Maybe the professor was missing the point, as this beautiful new collection of Heaney’s work, 100 Poems (Faber), indicates. It is a special collection, compiled by Seamus Heaney’s family, which fulfils the poet’s long-held ambition. He wanted to bring out a special anthology culled from every stage of his long career but never achieved that wish. Now he has posthumously, and this greatest hits (to be irreverent) was worth the wait.
For it is the marvellous particularity of Heaney’s poetry, from Digging to Anahorish, that makes him universally relevant. It is the way he nails Irish identity in poems such as Bogland that provides us with a way into the human condition.
It’s significant that, as he writes, “The bogholes might be Atlantic seepage. / The wet centre is bottomless.” And in The Tollund Man, inspired by the discovery of the well preserved ancestor in Jutland, Heaney says when he visits the site, he will recognise it although it is foreign. “In the old man-killing parishes / I will feel lost, / Unhappy and at home.”
The big subjects are as sharply yet warmly registered by Heaney, who was pitch perfect in emotional matters, as you remember from school.
In A Call, the poet uses caesuras or mid-line breaks to cleverly anticipate the ultimate break with his father. He phones and his mother runs to get his father, out weeding in the garden. There’s a line break from her comment to the poet waiting on the line and the poet listens as he waits to the ticking of hall clocks. The poem ends with this: “And found myself then thinking: if it were nowadays, / This is how Death would summon Everyman.”
The final line is great, summing up everything about family relationships and our Western inhibitions. “Next thing he spoke and I nearly said I loved him.”
Love is of course superbly caught in 100 Poems. Marie Heaney inspired not a few of these poems and a few hundred yards from where I am writing, a walk the future young lovers took on the Lagan towpath inspires a delicious image. Seamus Heaney opens Twice Shy with “Her scarf a la Bardot, / In suede flats for the walk, / She came with me one evening/For air and friendly talk.”
He gets perfectly the excitement before the first embrace and the urban landscape seems to join in the couple’s anticipation – “Traffic holdings its breath,/Sky a tense diaphragm…” They experience a “vacuum of need” but hold back, not wanting to spoil a potentially great romance which is of course what the Heaneys had. In Tate’s Avenue we happily get what came next, wedded bliss and erotic fulfilment on a plaid rug.

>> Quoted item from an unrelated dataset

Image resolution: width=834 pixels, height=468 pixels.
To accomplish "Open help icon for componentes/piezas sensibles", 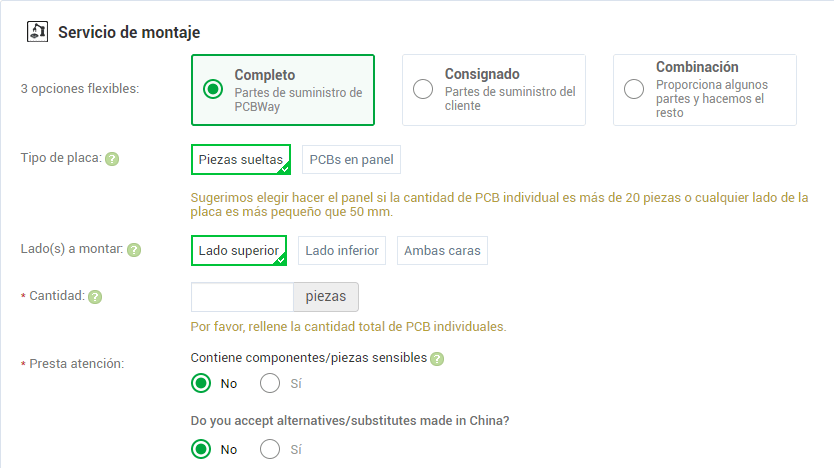I will (x=437, y=358).

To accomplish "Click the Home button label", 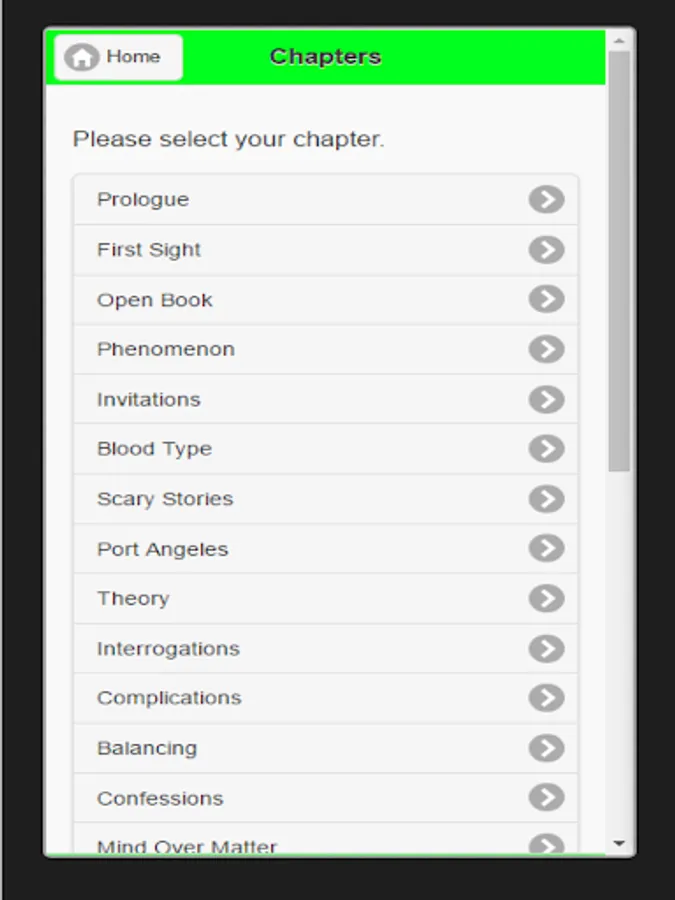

In this wonderfully produced book's family note, daughter Catherine Heaney writes that this collection may differ from the one her father planned or from a collection that might have been produced by an independent editor, adding: “rather than being an ‘in memoriam’ volume, this collection is intended as a celebration of the extraordinary person who gave us these poems”.
It succeeds brilliantly in that ambition.